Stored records
============================================================

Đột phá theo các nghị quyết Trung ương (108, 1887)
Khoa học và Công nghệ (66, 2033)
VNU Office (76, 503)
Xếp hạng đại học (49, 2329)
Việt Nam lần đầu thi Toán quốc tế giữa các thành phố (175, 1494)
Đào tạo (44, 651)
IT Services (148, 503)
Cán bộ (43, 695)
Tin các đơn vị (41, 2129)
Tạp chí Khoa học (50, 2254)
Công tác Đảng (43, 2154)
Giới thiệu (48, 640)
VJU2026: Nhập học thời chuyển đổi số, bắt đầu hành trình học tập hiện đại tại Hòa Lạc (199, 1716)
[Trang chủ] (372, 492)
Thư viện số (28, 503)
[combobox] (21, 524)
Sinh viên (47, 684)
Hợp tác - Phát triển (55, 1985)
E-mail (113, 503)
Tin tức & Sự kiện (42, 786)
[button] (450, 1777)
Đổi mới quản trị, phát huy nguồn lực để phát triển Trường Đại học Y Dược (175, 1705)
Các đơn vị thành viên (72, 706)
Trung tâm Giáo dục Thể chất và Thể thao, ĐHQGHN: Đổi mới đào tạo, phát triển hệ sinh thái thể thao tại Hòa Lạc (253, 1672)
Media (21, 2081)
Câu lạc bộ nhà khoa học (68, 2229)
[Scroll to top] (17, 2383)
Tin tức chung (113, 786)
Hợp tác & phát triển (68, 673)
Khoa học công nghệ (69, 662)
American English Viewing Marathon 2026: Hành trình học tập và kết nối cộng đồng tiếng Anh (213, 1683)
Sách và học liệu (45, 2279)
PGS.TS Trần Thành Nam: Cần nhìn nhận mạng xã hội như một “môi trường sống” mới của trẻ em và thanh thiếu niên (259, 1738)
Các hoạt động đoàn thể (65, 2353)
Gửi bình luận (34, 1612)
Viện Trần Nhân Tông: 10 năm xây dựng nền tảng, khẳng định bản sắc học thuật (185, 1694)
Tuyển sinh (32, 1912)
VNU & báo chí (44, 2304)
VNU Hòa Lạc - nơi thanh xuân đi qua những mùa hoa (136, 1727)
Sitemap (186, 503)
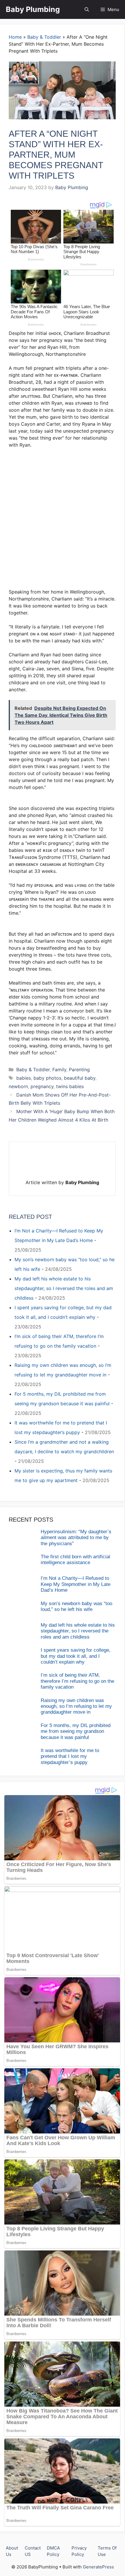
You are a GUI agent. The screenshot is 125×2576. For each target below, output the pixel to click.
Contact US (33, 2551)
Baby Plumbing (33, 9)
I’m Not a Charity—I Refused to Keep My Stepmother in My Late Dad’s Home (75, 1584)
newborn (18, 1086)
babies (23, 1078)
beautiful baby (79, 1078)
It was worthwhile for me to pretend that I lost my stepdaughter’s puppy (70, 1756)
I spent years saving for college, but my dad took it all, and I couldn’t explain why (75, 1656)
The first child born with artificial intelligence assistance (75, 1559)
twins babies (70, 1086)
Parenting (79, 1069)
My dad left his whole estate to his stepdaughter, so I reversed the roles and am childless (64, 1288)
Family (59, 1069)
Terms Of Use (107, 2551)
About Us (12, 2551)
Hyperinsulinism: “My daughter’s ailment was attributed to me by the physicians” (76, 1537)
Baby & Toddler (44, 37)
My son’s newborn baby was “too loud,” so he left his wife (76, 1606)
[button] (87, 9)
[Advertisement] (62, 517)
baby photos (47, 1078)
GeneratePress (98, 2567)
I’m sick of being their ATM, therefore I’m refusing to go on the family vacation (77, 1681)
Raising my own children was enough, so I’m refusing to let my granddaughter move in (76, 1706)
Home (15, 37)
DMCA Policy (53, 2551)
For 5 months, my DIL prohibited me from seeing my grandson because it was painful (75, 1731)
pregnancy (42, 1086)
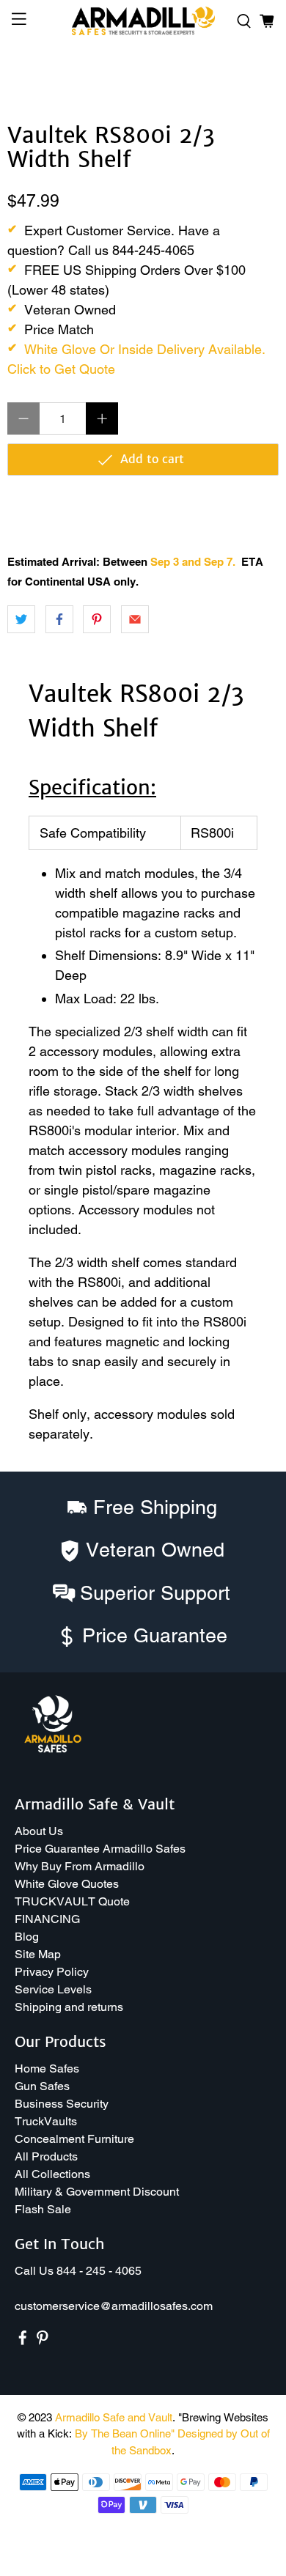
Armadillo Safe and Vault (113, 2417)
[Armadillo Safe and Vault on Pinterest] (42, 2342)
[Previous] (31, 79)
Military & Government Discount (97, 2192)
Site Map (38, 1954)
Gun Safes (42, 2086)
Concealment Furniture (74, 2139)
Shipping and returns (69, 2007)
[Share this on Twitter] (21, 619)
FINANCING (47, 1919)
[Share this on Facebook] (59, 619)
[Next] (255, 79)
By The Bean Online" (125, 2433)
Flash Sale (43, 2209)
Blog (27, 1937)
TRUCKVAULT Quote (72, 1901)
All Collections (52, 2174)
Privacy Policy (52, 1972)
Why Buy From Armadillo (79, 1866)
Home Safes (47, 2068)
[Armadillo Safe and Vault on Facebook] (23, 2342)
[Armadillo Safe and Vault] (143, 21)
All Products (46, 2156)
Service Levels (53, 1989)
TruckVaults (46, 2121)
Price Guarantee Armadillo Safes (100, 1849)
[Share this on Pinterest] (97, 619)
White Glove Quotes (67, 1884)
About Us (39, 1831)
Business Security (62, 2104)
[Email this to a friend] (135, 619)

============================================================

* _Requirement_:
Starting from the line containing "Privacy Policy (52, 1972)" and ending with the final line of the data, reproduce each line exactly as it appears, including no other lines.

* _Output for this exercise_:
Privacy Policy (52, 1972)
Why Buy From Armadillo (79, 1866)
Home Safes (47, 2068)
[Armadillo Safe and Vault on Facebook] (23, 2342)
[Armadillo Safe and Vault] (143, 21)
All Products (46, 2156)
Service Levels (53, 1989)
TruckVaults (46, 2121)
Price Guarantee Armadillo Safes (100, 1849)
[Share this on Pinterest] (97, 619)
White Glove Quotes (67, 1884)
About Us (39, 1831)
Business Security (62, 2104)
[Email this to a friend] (135, 619)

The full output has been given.